We talk of compassion as something that rolls off the tongue, but I’m starting to realise that those who practise it most pay a price when they choose to exercise it to those who the rest of the world deem unworthy.

“Anyone can slay a dragon …but try waking up every morning and loving the world all over again. That’s what takes a real hero.” 

― Brian Andreas

I thought I started to learn about compassion as a teen.  I don’t remember it being raised earlier, although I am sure it was implied.  When people hurt me, I was told to have compassion for them.  Usually that compassion came with the word ‘Christian‘ in front of it, although I have never understood why.  My experience is that when compassion is prefaced by religion then it sadly comes with conditions.  Some people are deemed unworthy of compassion simply because they choose to be different.  That just screams ‘wrong’ to me.  It did then, and it does even more so now.

But still, that’s what I was taught.  Put aside my own hurts and be compassionate towards the ones who had hurt me.  As a teen that was really hard, especially when I had been hurt badly.  It seemed to me that no one was being compassionate toward me.  My hurt didn’t matter and I learned from that, rightly or wrongly, that I didn’t matter.  I couldn’t understand people who loved me telling me in this way that I didn’t matter. Although they claimed that’s not what they were doing.

As I’ve grown I have distanced myself from the prefaced type of compassion.  It seemed false to me, although I hasten to add that there are some very loving and caring people in any community.  It just seemed inconsistent and uninterested in my needs or my beliefs.

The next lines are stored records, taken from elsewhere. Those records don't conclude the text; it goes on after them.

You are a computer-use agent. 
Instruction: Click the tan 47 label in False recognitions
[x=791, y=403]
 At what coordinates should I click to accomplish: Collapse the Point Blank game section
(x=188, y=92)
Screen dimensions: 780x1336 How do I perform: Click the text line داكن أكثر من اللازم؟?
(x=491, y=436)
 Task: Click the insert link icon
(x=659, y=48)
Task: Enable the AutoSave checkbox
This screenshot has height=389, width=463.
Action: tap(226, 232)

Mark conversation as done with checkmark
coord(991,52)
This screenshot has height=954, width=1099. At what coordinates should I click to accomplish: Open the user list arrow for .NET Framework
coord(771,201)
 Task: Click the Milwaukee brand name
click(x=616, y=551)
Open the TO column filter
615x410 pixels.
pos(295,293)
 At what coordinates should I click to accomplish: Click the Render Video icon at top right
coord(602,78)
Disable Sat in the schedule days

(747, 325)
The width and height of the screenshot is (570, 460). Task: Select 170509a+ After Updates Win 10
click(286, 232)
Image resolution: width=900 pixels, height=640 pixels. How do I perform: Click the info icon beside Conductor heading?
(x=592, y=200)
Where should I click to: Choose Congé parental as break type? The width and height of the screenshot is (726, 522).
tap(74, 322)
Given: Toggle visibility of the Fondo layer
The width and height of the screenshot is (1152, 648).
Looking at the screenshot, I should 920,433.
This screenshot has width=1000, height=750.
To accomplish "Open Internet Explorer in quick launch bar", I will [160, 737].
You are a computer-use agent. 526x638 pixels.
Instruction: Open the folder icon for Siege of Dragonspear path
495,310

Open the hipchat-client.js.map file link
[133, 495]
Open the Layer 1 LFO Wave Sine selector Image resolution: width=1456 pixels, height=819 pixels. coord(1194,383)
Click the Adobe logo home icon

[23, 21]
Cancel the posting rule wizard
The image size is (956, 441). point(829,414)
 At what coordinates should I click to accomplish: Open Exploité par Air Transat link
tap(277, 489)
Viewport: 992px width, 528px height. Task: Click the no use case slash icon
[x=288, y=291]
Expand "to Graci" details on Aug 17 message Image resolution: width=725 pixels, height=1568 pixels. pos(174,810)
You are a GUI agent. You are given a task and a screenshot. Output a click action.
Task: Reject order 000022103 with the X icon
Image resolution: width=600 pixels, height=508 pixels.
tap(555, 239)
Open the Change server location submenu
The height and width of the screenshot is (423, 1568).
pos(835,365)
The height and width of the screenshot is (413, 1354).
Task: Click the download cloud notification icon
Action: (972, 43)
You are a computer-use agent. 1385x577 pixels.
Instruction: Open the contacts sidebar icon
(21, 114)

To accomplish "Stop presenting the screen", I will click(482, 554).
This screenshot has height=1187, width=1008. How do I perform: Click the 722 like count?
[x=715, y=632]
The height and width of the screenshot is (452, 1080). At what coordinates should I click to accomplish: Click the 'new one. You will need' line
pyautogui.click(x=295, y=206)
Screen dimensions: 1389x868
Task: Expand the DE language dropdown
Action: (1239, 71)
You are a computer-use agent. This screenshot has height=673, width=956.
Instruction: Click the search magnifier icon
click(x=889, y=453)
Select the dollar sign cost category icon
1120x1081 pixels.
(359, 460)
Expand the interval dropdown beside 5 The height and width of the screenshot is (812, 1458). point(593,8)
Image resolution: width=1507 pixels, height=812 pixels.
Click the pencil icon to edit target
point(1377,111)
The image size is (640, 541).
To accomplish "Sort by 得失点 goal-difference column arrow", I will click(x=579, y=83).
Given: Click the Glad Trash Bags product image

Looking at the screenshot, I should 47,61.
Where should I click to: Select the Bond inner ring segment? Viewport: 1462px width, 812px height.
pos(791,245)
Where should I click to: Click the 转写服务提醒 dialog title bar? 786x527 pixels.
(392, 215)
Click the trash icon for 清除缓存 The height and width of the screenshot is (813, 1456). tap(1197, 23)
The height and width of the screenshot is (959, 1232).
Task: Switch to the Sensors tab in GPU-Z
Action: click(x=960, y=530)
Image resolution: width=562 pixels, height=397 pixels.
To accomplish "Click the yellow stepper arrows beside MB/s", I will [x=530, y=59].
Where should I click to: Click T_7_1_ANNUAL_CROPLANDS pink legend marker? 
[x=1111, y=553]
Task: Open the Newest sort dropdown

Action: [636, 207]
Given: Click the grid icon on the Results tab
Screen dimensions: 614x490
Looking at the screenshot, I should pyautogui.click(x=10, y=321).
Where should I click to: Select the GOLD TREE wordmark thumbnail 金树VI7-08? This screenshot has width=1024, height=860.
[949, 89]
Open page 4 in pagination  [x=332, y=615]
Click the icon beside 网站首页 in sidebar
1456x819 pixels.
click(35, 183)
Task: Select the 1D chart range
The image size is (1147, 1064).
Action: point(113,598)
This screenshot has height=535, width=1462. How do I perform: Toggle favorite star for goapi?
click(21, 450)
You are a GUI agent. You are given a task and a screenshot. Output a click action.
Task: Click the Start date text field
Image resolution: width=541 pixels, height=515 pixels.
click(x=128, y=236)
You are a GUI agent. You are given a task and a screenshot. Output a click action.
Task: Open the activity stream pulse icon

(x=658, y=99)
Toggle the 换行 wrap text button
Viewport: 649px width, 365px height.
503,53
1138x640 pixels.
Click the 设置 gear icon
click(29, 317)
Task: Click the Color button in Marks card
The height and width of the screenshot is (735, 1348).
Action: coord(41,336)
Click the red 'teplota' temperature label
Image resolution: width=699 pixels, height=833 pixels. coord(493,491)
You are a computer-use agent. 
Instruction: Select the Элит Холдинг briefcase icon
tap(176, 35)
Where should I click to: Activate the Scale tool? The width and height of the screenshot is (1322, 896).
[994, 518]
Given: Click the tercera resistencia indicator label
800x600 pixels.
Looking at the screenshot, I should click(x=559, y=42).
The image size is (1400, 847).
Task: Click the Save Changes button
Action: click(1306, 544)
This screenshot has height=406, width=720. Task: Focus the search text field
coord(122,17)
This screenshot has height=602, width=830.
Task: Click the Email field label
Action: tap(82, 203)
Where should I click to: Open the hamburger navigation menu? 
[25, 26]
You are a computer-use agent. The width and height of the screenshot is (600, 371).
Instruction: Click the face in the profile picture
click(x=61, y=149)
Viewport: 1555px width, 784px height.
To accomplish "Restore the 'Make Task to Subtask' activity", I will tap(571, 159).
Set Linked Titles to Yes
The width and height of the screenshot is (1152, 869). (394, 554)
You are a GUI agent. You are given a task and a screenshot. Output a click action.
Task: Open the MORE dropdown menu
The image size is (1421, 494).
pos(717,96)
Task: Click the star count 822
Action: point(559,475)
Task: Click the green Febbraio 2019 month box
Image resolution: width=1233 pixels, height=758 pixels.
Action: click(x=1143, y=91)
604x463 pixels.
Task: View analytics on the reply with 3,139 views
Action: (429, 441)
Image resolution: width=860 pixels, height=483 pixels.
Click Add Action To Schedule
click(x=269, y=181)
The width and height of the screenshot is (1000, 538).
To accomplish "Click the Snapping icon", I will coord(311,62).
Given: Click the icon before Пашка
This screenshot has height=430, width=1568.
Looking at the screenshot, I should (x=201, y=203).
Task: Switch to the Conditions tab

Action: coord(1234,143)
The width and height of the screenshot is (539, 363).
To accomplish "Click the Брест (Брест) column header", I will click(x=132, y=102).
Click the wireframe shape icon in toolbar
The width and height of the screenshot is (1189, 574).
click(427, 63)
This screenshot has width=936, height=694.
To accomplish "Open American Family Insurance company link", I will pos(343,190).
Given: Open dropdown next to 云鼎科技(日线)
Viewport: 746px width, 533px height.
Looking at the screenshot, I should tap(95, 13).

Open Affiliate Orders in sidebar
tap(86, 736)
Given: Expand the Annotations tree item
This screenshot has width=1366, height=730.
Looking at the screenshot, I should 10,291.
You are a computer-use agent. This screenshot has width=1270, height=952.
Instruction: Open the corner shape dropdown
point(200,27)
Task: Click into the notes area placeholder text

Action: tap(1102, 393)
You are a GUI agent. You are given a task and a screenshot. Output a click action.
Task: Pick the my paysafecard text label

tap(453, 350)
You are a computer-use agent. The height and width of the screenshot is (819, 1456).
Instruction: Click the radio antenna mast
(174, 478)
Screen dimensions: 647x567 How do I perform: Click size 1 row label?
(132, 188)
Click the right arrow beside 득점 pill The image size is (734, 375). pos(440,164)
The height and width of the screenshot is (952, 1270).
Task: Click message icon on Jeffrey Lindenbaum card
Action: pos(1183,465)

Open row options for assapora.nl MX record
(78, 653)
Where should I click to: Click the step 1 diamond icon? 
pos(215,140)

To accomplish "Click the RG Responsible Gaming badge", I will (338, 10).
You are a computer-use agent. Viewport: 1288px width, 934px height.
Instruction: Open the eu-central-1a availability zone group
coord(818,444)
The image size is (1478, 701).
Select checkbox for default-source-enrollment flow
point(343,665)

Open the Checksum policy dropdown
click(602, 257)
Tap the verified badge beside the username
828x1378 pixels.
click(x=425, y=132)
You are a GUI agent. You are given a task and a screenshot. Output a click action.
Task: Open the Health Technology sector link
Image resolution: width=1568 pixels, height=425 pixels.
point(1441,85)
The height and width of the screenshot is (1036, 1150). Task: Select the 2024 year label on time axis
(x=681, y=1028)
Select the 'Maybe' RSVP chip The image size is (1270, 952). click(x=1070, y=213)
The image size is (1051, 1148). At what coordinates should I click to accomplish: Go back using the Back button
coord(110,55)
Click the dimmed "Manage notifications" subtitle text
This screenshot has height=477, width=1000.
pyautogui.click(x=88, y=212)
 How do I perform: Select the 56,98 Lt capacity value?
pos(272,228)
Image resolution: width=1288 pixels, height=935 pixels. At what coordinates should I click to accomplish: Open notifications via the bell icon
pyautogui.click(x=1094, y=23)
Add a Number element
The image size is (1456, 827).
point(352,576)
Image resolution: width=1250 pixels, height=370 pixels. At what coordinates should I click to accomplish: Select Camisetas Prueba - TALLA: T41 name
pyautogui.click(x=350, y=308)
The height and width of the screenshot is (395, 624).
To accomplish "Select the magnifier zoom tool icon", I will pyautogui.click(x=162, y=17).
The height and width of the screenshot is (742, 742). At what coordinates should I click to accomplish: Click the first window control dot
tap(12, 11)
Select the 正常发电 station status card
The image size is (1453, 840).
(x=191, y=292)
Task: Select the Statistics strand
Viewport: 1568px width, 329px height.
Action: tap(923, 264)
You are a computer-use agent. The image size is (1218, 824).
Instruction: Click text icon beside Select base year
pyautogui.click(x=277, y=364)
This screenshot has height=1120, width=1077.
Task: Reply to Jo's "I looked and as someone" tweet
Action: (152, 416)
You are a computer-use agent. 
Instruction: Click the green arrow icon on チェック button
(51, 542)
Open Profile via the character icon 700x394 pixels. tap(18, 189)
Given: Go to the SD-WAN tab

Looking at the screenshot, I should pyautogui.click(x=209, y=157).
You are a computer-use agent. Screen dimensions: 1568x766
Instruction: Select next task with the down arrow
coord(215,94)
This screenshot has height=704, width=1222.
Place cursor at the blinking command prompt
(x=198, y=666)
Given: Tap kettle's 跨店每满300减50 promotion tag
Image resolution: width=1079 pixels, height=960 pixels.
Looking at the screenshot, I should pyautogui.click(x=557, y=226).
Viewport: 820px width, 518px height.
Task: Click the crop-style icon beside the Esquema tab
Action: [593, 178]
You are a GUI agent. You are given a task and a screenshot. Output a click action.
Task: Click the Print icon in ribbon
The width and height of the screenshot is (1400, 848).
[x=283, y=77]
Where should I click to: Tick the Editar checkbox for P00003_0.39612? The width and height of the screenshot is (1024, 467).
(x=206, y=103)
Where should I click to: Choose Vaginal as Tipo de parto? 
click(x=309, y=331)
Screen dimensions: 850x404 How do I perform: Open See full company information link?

Now I see compassion as something that all human beings should have for all other beings.  But as I’ve already suggested, it’s perhaps hard to be compassionate when you’ve been hurt.  That said, I don’t believe it’s impossible.

Last year I was hurt very badly by someone.  While I was still picking up the pieces, that person accused me of hypocrisy.  I was accused of writing in my blog about compassion, yet not showing it to the person who hurt me.  Did I laugh or did I cry?  I admit that accusation stopped me in my tracks, because I knew it was something I had blogged about and I needed to question my actions since.  For a while there, it was difficult to write at all.  I also knew that the person accusing me had hurt me bad yet I had done nothing to deserve it.

I eventually came to the conclusion, that I hadn’t been hypocritical.  The person who had hurt me was entitled as anyone to my compassion, but I was also entitled to theirs.  Is that confusing?  Hopefully not.  It came back to that issue of how to be compassionate when you’ve been hurt.

Actually it led to a realisation that I needed to be able to forgive their actions/words in order to have compassion.  It didn’t come immediately, because I still hurt like hell, but it has come since.  It didn’t fix the relationship (that won’t happen) but it gave me some peace, and actually, that was enough.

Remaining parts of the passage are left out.